君は私のことをよくわかっているね
「あの……龍晴様」

「うん、なんだい?」

「その――――わたくしでは、ダメでしょうか?」


 それは魅音様が入内した2年前から、ずっと言えずに飲み込んでいた言葉。
 心臓がバクバクとうるさく鳴る。怖くて顔が上げられない。

 龍晴様はしばらくの間、なにも言わずに黙っていらっしゃった。数秒がまるで永遠のように感じられる。
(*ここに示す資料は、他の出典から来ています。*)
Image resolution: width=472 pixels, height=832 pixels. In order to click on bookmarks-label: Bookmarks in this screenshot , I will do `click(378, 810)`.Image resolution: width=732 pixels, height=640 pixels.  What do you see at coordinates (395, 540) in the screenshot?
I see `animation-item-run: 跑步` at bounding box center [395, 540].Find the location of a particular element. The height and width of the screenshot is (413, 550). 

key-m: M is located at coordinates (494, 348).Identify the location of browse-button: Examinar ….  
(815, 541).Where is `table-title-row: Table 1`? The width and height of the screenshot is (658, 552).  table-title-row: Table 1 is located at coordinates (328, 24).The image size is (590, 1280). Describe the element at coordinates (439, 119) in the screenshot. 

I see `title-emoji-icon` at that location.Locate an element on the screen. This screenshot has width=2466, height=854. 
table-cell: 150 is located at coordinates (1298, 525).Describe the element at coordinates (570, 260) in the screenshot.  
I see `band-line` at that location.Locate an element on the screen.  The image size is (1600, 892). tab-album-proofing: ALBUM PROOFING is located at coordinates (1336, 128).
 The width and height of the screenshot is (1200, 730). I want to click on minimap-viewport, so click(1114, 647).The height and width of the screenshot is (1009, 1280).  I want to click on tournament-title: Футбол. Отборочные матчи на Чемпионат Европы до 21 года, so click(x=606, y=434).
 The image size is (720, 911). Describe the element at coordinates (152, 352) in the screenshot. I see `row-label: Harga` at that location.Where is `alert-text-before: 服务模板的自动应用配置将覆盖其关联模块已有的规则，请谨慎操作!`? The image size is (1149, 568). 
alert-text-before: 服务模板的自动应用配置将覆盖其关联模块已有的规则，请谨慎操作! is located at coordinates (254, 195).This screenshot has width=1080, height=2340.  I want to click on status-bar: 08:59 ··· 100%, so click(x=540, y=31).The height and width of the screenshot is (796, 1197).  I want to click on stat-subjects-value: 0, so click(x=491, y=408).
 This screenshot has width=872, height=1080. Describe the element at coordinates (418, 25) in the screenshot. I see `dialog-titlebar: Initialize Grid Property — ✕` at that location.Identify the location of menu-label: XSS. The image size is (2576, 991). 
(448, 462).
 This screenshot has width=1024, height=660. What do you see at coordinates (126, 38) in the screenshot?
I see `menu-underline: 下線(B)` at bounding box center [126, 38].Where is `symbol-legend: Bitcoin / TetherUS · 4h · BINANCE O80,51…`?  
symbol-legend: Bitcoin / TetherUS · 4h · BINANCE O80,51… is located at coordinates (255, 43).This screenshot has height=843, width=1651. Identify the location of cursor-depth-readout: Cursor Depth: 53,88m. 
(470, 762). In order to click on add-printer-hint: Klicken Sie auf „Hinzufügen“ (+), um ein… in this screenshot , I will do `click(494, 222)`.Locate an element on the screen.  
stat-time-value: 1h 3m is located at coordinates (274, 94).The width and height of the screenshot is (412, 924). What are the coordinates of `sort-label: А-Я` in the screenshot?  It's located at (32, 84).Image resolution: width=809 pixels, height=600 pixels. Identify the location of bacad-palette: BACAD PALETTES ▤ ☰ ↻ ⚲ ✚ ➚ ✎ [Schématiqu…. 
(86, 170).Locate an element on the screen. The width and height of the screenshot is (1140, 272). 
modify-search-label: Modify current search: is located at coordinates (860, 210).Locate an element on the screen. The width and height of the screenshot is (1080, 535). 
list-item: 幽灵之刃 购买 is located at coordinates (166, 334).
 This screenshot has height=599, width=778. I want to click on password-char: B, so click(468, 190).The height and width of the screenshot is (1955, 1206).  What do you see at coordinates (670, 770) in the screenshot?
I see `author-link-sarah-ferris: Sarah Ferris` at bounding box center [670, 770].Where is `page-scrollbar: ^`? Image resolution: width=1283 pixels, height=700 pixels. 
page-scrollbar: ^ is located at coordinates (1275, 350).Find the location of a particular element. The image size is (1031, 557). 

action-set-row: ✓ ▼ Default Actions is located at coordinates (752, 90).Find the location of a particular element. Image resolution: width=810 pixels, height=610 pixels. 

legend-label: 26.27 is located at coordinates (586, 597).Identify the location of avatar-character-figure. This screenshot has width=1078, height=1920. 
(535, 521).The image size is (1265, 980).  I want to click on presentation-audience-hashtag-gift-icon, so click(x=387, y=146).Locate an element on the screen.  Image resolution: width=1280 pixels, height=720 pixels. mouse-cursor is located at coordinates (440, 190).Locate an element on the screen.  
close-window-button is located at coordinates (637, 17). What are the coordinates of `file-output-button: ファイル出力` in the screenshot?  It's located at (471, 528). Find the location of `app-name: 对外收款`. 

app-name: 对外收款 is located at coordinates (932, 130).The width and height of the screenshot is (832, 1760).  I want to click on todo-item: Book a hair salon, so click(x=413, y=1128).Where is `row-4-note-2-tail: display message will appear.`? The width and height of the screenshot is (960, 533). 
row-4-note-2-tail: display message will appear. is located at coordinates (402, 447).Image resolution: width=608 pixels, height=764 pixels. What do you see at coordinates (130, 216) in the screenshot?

 沈黙に耐えかねて口を開こうとしたとき、龍晴様の指先がわたくしの顎をそっと掬った。


「わたくしでは? ……それは一体どういう意味だい?」


 どこか扇情的な眼差し。わたくしは頬を染めつつ、そっと視線だけを横向けた。


「ですから……わたくしを、龍晴様のお手つきにしてはいただけませんか? わたくしは龍晴様をお慕いしているのです」


 女のわたくしから、こんなことを尋ねるなんてはしたない。とても恥ずかしいことだってわかっている。

 けれど、想いは言葉にしなければ伝わらない。

 じれったい。苦しい。
 龍晴様はなにも言わない。
 泣くまいと心に決めていたのに――瞳に涙がにじんだ。